Description of the task: Report how many lines of the data below contain "each". Give nothing besides the number.

Exercise material:
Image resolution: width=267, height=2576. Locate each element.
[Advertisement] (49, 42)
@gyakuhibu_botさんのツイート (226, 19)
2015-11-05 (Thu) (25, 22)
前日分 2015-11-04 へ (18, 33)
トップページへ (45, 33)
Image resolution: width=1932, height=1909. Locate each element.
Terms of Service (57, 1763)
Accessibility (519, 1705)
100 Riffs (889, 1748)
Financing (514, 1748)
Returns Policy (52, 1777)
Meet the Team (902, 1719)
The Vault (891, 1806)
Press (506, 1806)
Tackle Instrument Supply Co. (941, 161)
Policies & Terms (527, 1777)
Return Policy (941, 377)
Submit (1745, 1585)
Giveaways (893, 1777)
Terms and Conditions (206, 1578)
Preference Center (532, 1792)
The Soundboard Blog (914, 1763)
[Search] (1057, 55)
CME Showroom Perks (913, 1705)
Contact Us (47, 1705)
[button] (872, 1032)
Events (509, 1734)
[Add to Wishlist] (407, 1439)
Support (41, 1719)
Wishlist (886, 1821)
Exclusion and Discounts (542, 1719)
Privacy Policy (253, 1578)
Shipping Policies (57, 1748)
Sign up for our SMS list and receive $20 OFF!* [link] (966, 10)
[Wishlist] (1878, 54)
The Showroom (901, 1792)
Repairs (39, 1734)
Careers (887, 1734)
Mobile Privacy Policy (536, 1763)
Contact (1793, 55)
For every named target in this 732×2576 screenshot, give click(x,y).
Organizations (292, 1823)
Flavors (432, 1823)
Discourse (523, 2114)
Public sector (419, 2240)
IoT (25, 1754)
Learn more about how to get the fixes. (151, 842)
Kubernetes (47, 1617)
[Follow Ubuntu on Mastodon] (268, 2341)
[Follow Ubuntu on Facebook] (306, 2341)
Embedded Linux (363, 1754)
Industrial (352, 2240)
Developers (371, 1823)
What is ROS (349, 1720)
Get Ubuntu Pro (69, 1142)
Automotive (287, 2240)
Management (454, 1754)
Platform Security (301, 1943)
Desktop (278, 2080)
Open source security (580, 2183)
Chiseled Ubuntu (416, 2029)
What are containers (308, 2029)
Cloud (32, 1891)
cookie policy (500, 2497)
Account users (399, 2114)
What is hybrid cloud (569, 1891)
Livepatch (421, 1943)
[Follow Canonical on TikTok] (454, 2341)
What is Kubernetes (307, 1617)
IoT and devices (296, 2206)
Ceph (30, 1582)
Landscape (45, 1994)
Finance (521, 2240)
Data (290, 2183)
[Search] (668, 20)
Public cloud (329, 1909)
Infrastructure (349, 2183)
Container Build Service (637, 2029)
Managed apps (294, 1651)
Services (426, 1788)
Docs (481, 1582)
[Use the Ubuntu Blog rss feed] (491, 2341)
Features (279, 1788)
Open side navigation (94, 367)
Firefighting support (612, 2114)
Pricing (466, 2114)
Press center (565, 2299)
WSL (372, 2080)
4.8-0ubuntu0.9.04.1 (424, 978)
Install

Answer space: 2